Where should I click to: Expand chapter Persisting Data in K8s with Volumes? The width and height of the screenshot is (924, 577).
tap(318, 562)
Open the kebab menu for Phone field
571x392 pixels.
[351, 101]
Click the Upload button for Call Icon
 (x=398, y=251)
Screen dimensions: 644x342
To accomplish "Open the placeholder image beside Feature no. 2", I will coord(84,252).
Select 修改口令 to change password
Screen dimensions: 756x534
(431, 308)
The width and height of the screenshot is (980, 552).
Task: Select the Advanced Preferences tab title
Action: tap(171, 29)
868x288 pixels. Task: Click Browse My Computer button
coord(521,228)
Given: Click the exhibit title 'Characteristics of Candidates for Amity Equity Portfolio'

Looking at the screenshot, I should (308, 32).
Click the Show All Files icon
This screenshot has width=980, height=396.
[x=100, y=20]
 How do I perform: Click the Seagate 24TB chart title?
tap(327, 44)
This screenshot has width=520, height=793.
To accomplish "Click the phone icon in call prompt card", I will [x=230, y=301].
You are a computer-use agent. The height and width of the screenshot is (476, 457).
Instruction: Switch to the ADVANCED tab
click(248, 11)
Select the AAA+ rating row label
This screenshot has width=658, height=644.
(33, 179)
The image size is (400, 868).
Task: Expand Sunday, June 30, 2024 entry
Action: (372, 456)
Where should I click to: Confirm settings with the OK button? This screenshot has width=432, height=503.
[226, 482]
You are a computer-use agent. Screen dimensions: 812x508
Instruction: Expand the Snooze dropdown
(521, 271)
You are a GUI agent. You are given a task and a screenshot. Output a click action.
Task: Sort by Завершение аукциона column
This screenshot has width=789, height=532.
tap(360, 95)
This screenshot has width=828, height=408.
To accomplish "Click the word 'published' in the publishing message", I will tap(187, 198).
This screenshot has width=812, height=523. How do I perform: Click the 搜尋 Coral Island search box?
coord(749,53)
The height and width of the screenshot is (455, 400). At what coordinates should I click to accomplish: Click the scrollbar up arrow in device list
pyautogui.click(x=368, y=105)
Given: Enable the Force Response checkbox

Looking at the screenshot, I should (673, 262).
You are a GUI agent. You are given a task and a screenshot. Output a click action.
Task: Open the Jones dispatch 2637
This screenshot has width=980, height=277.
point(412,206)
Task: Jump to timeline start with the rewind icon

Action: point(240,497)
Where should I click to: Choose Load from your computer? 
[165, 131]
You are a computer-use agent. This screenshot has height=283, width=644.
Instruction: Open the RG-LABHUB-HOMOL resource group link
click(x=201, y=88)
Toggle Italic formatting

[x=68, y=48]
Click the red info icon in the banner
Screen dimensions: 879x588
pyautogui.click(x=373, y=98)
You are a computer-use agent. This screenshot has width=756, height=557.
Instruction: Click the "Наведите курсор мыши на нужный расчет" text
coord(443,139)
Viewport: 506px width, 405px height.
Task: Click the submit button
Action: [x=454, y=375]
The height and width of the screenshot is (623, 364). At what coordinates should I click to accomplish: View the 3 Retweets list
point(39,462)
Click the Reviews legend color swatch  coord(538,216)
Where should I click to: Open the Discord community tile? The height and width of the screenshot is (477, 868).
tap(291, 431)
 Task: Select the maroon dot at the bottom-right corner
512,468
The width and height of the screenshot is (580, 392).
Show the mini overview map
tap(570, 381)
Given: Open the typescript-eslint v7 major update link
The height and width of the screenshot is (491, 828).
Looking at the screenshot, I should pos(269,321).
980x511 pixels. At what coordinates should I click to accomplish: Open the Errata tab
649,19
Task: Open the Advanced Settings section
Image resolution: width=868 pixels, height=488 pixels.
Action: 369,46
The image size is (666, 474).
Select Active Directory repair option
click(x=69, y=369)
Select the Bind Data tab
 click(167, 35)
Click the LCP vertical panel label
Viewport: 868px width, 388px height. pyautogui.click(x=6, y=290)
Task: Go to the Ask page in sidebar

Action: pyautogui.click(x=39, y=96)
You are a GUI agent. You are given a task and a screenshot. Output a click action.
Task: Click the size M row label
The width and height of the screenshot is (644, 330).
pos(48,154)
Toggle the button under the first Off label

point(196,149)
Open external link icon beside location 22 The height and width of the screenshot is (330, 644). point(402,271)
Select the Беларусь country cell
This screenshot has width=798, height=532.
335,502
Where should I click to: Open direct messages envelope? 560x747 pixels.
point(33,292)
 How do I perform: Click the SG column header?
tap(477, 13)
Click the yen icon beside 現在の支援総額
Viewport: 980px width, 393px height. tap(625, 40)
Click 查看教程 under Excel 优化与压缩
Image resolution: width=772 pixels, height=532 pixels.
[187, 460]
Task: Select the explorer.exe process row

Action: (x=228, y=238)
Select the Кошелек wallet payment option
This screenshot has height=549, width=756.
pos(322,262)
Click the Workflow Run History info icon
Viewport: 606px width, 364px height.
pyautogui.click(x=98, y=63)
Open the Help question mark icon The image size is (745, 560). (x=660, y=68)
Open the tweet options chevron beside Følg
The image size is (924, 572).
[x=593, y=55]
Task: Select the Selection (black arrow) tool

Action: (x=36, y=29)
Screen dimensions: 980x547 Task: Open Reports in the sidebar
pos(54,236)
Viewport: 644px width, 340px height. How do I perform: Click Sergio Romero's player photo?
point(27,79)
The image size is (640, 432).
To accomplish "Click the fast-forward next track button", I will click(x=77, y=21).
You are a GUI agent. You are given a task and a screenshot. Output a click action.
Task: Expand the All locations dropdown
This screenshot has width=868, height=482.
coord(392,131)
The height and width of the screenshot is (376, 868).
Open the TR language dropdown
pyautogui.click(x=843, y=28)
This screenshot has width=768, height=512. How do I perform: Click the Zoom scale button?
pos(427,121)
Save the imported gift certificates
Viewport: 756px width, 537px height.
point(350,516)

Required action:
Using the records above, please retype only the run of lines from the line holding "Open the Help" through the last line, both ends included.

Exercise solution:
Open the Help question mark icon The image size is (745, 560). (x=660, y=68)
Open the tweet options chevron beside Følg
The image size is (924, 572).
[x=593, y=55]
Task: Select the Selection (black arrow) tool

Action: (x=36, y=29)
Screen dimensions: 980x547 Task: Open Reports in the sidebar
pos(54,236)
Viewport: 644px width, 340px height. How do I perform: Click Sergio Romero's player photo?
point(27,79)
The image size is (640, 432).
To accomplish "Click the fast-forward next track button", I will click(x=77, y=21).
You are a GUI agent. You are given a task and a screenshot. Output a click action.
Task: Expand the All locations dropdown
This screenshot has width=868, height=482.
coord(392,131)
The height and width of the screenshot is (376, 868).
Open the TR language dropdown
pyautogui.click(x=843, y=28)
This screenshot has width=768, height=512. How do I perform: Click the Zoom scale button?
pos(427,121)
Save the imported gift certificates
Viewport: 756px width, 537px height.
point(350,516)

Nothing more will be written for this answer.